Case Author(s): Richard Held MD and Henry Royal MD , 06/21/06 . Rating: #D2, #Q3

Diagnosis: Right Colonic Hemorrhage

Brief history:

69-year-old woman with multiple medical problems who presents with lower GI bleeding. Colonoscopy performed one month ago revealed only a single polyp in the transverse colon and diverticular disease.


Anterior radionuclide angiogram

View main image(gi) in a separate image viewer

View second image(gi). Serial 5 minute anterior static images (initial)

View third image(gi). Serial 5 minute anterior static images (delayed)

Full history/Diagnosis is available below

Diagnosis: Right Colonic Hemorrhage

Full history:

69 year old female inpatient with numerous medical problems, who has been admitted for exacerbation of asthma. She is morbidly obese, with advanced diabetes mellitus, renal insufficiency, cardiac disease, and hyperthyroidism. During the course of her hospitalization, she developed sepsis due to infected pacemaker leads, requiring its removal. Following the procedure, she developed respiratory failure and was transferred to the intensive care unit. She developed symptomatic lower GI bleeding requiring transfusion of 5 units packed red blood cells. Nuclear medicine services were then requested for angiographic guidance, due to her renal disease.
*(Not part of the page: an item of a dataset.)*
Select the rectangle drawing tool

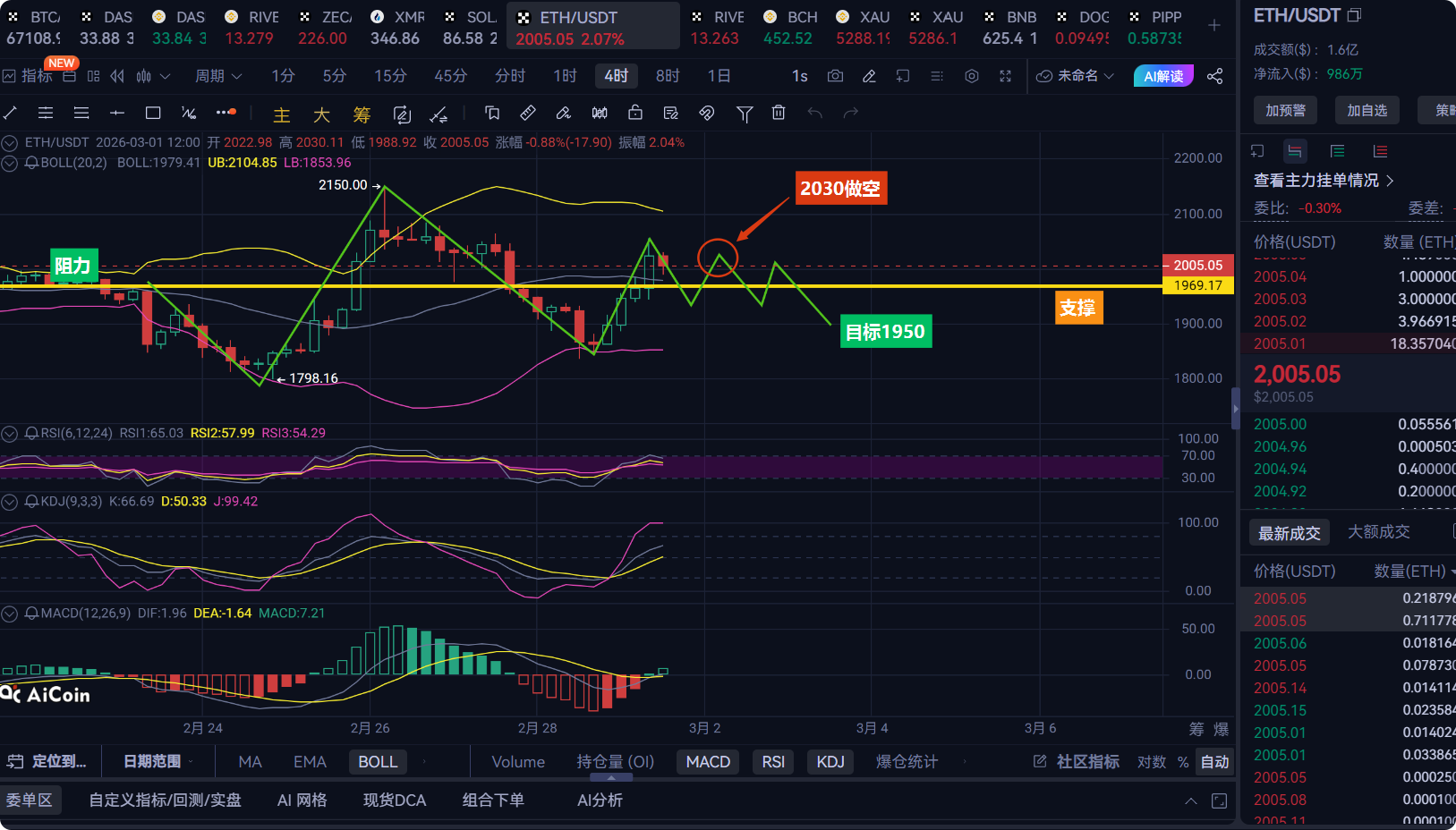tap(153, 113)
Tc99m In Vitro labeled autologous erythrocytes


An abnormal focus of labeled red cell extravasation is noted within the hepatic flexure, which on the delayed images appears to progress into the sigmoid colon.
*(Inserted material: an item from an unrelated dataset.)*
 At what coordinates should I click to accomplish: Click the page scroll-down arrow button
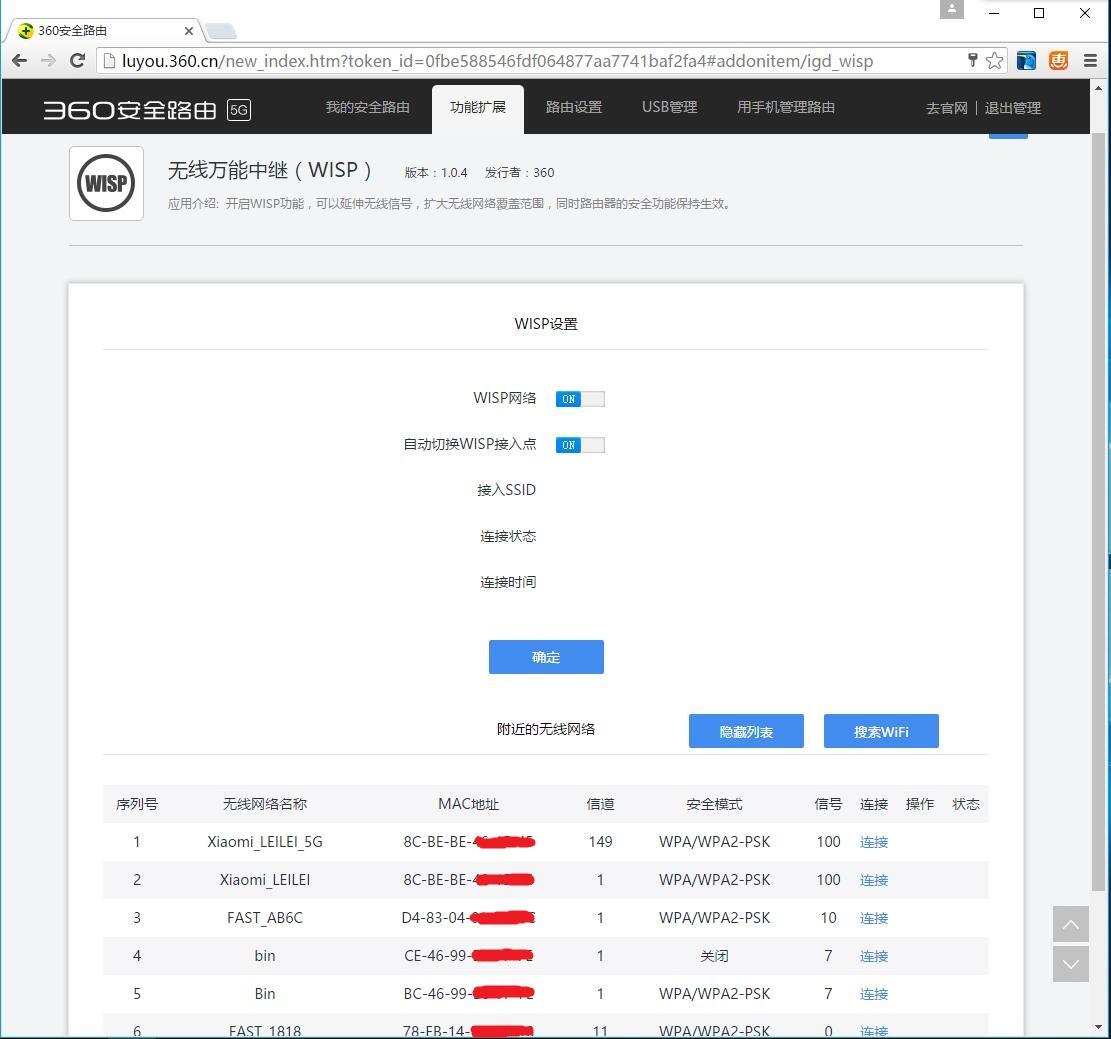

With selection of the right colic artery, a bleeding focus was identified near the hepatic flexure and later images showed that the vessel supplying the bleeding source was successfully selected and then occluded using embolization coils.

View followup image(an). Visceral angiogram with sub-selective injection of the right colic artery.

Major teaching point(s):

Lower GI bleeding is a relatively common problem. It can be life-threatening, and is a frequent indication for emergency scintigraphy such as this case was. Before proceeding, it is important to recognize the causes for lower GI bleeding, and the purpose of nuclear medicine imaging in its management.

The most common cause for occult GI bleeding is upper GI bleeding. Since scintigraphy is not helpful for management of upper GI bleeding, an upper endoscopy, or at the very least a NGT aspirate should be performed in patients when UGI bleeding is a the possible cause for GI bleeding.

In order for a radionuclide GI bleeding study to be positive, the patient must have significant bleeding (50-100 mLs) over the period of imaging (generally 90 minutes). Reliable signs of significant active bleeding include orthostatic hypotension, an increase in resting pulse rate and a decrease in urine output. Passing bright red blood per rectum is a less reliable sign since the colon serves as a resevoir for the blood and there is not necessarily a good correlation between active bleeding and colon evacuation. The purpose of nuclear medicine is not to diagnose or confirm bleeding - this is already known. The purpose is to determine if the patient has significant enough active bleeding that arteriography is likely to be positive. In addition, the radionuclide GI bleeding study can often localize the bleeding source thus facilatating surgical, endoscopic or interventional radiology treatments.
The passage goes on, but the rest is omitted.